Travel can be stressful, especially in a big city when you've got a tired kid trailing behind you, saying things like "Do we have to look at more impressionist paintings?!"

Scratch below its Grand Tour surface, and Paris can please all but the hardest cases of budding adolescent attitude. I'm no expert on kid behavior, but my theory is that investing time in something kids find cool can pay parents back handsomely.

On Sunday, the morning after our arrival in Paris, we set out for the city's most popular turn-'em-loose destination, Parc de la Villette: a more than 100-acre collection of parks, exotic gardens, playful environmental features, playgrounds, theaters, performance spaces and hands-on museums spanning the Our Canal. Opened in the 1980s on the site of what was once a meatpacking district, la Villette is the product of a team of dozens of architects and is one of the great modern open spaces of Europe.

To get there, we took a canal boat ride from the Musee D'Orsay and the Seine, under the Place de la Bastille and up the Canal St. Martin -- a long, slow, aquatic amble through some of Paris's most picturesque tree-lined neighborhoods.

On foot, we could have done the trip in a fraction of the 2 3/4 -hour ride, but that wasn't the point. This journey required us to pass through nine canal locks -- with lots of century-old equipment and gushing walls of water -- as well as several mechanical swing bridges.

Entry to la Villette is free, though specific attractions have fees. We could have spent the day -- a rare cloudless, sunny day -- in the park. But we had a destination: la Villette's Cite des Sciences et de l'Industrie, a massive glass-and-steel science museum with a 112-foot reflective glass geodesic dome, La Geode, parked out front.

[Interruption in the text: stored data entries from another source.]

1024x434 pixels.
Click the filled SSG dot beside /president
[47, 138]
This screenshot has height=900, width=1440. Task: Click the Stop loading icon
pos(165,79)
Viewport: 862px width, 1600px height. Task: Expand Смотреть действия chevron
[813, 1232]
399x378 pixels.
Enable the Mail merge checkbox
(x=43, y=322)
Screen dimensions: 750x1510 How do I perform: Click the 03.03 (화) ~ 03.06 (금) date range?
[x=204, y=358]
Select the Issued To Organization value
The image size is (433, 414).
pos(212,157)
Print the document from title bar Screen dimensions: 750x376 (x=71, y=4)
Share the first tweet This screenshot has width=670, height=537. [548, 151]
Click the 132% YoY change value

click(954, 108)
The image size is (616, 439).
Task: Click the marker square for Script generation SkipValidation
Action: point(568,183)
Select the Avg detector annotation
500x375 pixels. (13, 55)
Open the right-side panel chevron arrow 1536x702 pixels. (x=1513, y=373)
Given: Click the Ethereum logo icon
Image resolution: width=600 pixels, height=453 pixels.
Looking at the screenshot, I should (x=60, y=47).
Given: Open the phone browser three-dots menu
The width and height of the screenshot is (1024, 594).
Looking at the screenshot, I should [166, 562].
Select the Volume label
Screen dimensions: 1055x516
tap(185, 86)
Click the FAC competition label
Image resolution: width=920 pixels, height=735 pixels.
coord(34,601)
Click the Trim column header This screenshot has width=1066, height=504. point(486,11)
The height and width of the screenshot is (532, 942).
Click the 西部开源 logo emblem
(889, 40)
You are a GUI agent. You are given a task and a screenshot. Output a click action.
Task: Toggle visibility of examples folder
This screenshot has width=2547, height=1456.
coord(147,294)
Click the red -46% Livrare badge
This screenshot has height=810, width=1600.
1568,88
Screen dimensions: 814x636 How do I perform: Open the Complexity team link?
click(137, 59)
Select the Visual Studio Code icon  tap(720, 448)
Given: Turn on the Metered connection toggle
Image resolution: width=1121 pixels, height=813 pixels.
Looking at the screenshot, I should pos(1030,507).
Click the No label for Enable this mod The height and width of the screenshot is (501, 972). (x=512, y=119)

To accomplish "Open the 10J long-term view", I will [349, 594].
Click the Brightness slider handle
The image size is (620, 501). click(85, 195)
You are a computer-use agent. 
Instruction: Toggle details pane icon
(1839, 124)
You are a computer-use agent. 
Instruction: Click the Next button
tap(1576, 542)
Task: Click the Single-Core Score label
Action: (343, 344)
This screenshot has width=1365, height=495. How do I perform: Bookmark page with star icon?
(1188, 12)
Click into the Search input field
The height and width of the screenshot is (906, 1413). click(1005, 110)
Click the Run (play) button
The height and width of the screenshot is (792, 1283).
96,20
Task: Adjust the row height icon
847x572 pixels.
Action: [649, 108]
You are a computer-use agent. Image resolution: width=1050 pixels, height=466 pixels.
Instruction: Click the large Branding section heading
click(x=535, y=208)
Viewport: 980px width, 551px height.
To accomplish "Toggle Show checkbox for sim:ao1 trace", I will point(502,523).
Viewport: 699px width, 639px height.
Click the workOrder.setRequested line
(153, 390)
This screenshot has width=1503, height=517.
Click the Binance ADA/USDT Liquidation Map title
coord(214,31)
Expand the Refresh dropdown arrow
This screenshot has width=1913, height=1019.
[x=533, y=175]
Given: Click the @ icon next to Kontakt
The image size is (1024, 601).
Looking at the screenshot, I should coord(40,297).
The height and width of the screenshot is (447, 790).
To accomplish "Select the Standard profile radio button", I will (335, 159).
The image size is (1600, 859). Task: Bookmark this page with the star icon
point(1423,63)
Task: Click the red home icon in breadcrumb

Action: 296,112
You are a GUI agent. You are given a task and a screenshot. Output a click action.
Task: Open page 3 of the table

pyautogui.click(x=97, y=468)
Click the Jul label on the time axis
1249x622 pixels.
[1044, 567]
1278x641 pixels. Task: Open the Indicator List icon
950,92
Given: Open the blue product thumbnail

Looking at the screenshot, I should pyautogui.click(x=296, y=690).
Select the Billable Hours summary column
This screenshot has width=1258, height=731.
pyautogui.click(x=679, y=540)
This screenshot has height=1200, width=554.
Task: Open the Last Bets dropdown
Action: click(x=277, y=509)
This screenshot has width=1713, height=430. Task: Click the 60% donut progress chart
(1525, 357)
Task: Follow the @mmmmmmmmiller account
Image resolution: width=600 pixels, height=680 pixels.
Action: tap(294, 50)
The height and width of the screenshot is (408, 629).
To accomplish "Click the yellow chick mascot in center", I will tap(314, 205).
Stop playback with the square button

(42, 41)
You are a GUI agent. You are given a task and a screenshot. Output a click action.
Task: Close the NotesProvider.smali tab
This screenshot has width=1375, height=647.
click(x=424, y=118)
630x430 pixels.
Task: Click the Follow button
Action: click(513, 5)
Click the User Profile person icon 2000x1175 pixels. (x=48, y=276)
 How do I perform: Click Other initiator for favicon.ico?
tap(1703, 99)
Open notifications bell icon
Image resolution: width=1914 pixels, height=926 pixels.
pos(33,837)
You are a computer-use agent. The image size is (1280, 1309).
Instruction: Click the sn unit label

The Cite des Sciences is everything its name promises: a veritable city of science and technology. Its three stories of open Tinkertoy architecture, with massive steel beams and skylights, resemble more a mega-mall than a museum. It's got food courts, exhibit halls dedicated to aeronautics, light, sound and volcanoes, an aquarium, a planetarium, 3-D films and a theater with moving seats. La Geode houses an Omnimax theater. (Exhibits are bilingual in English, and theater presentations provide free foreign-language headphones.)

"This," my son said as we rode up an escalator, "is like a dream school."

On this Sunday, the place was jammed with thousands of kids and parents coming for "Star Wars l'Expo," a "Star Wars" extravaganza of props, scale models, podracers, costumes, weaponry and special effects running through Aug. 27. Similar to the "Star Wars" show that opened about the same time in Boston, this one (pronounced "Stah Wahrz") is trumpeted as being larger -- at least in France. The exhibition is also organized differently -- around "planets" where the films were set, so the visitor can follow a logical flow, say, from the moon of Endor to Tatooine and Naboo, etc.

Such order, I'm afraid, would be lost on our group, and as far as I could tell, most others. Standing in line for our timed entry (we avoided a long wait by ordering tickets online), we heard strains of "Star Wars" theme music -- which prompted most boys in line, including my son and Mathieu, to act out imaginary lightsaber battles -- complete with sound effects.